Smith, a former Jets starter, connected with Wilson during organized team activities, a routine offseason sequence that still found its way into the social media cycle. Instead of celebrating the throw, plenty of NFL commenters used the moment to joke about the play and compare it to similar offseason flashes from past Jets quarterbacks, including Zach Wilson.
Geno Smith and Garrett Wilson clip sparks online pile-on
The core of the story is simple. A practice rep featuring Geno Smith and Garrett Wilson made the rounds online during Jets OTAs, then fans on social media quickly turned it into a referendum on offseason hype.
Sportskeeda highlighted that many of the responses were dismissive. The pushback centered on a familiar NFL theme: one clean throw in May or June does not quiet doubts about a team's offense. That reaction is common around OTA footage, especially for a franchise like the Jets, where quarterback talk tends to dominate every training period.
Garrett Wilson remains one of the biggest names in the Jets offense, so any video involving him is going to travel fast. Smith's own history with the franchise added another layer. He spent the early part of his career with New York, so the clip carried more baggage than a standard offseason pass.
Why the reaction picked up steam
Part of the mockery came from memory. Commenters referenced Zach Wilson and the long list of offseason highlights that never translated into stable quarterback play when the games counted. That made this moment less about one throw and more about trust in Jets offseason narratives.

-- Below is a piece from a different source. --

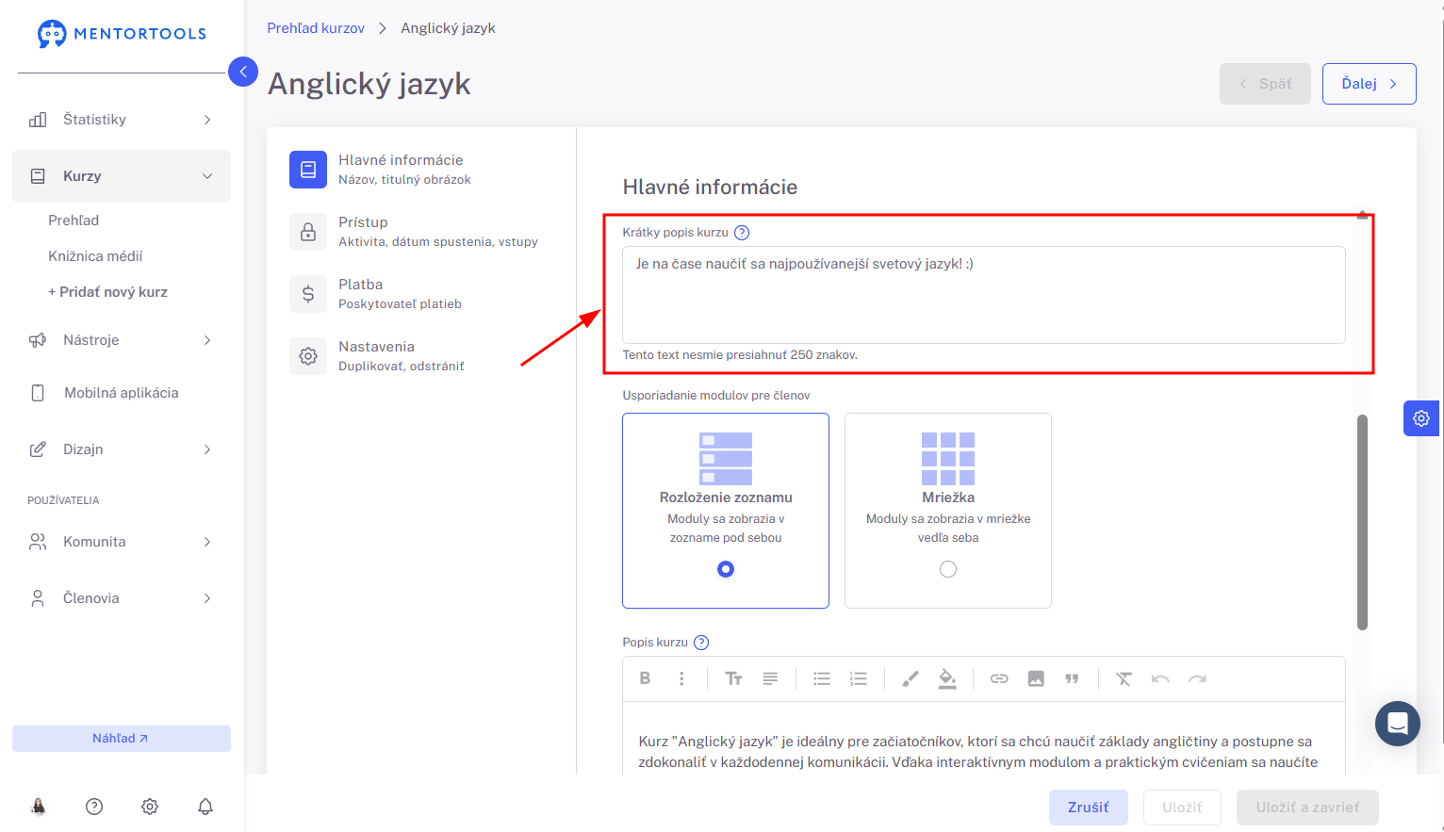
Task: Pick the text highlight color tool
Action: pyautogui.click(x=947, y=678)
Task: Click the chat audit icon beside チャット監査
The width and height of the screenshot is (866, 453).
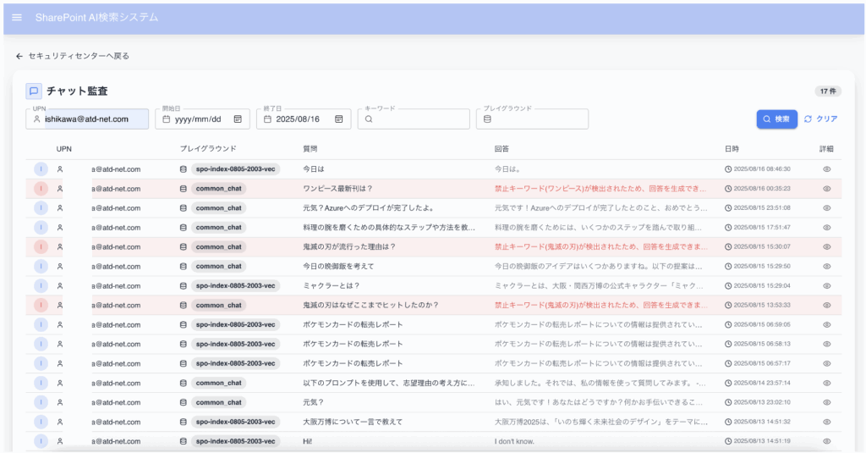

There is also the larger NFL reality. OTAs are built for installs, timing work and early chemistry. Defenders are limited, contact is restricted, and teams often post clean highlight clips by design. A viral throw can fill a timeline, but it does not settle depth chart questions or prove a passing game is fixed.
For Houston readers, the takeaway sits less with the Jets and more with the annual league cycle. Every franchise gets a spring highlight. Every quarterback gets clipped in slow motion. Public reaction usually says more about a player's history than the rep itself.
Jets offseason work will continue through the rest of the spring program before training camp ramps up later this summer. If more clips of Geno Smith and Garrett Wilson surface, the conversation will probably stay loud until preseason games put real stakes on the field.